WHAT THE TASK ASKS.
Set down each record exactly as written.

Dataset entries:
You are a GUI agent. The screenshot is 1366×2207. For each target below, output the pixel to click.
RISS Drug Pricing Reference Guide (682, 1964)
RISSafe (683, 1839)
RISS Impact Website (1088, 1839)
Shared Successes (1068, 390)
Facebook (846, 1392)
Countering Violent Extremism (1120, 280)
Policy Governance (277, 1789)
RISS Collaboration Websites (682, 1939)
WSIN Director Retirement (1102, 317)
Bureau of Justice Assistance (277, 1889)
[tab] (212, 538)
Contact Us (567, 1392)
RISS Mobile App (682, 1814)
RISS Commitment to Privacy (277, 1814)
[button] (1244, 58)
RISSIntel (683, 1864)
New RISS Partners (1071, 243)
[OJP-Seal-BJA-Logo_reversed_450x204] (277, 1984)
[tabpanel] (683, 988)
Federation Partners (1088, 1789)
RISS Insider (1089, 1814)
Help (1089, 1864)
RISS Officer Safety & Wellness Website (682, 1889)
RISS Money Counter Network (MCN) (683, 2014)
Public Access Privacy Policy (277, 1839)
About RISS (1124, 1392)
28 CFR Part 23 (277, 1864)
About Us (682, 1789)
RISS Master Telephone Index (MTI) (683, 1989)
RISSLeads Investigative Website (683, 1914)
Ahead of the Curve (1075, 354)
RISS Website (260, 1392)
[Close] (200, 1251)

ANSWER.
You are a GUI agent. The screenshot is 1366×2207. For each target below, output the pixel to click.
RISS Drug Pricing Reference Guide (682, 1964)
RISSafe (683, 1839)
RISS Impact Website (1088, 1839)
Shared Successes (1068, 390)
Facebook (846, 1392)
Countering Violent Extremism (1120, 280)
Policy Governance (277, 1789)
RISS Collaboration Websites (682, 1939)
WSIN Director Retirement (1102, 317)
Bureau of Justice Assistance (277, 1889)
[tab] (212, 538)
Contact Us (567, 1392)
RISS Mobile App (682, 1814)
RISS Commitment to Privacy (277, 1814)
[button] (1244, 58)
RISSIntel (683, 1864)
New RISS Partners (1071, 243)
[OJP-Seal-BJA-Logo_reversed_450x204] (277, 1984)
[tabpanel] (683, 988)
Federation Partners (1088, 1789)
RISS Insider (1089, 1814)
Help (1089, 1864)
RISS Officer Safety & Wellness Website (682, 1889)
RISS Money Counter Network (MCN) (683, 2014)
Public Access Privacy Policy (277, 1839)
About RISS (1124, 1392)
28 CFR Part 23 (277, 1864)
About Us (682, 1789)
RISS Master Telephone Index (MTI) (683, 1989)
RISSLeads Investigative Website (683, 1914)
Ahead of the Curve (1075, 354)
RISS Website (260, 1392)
[Close] (200, 1251)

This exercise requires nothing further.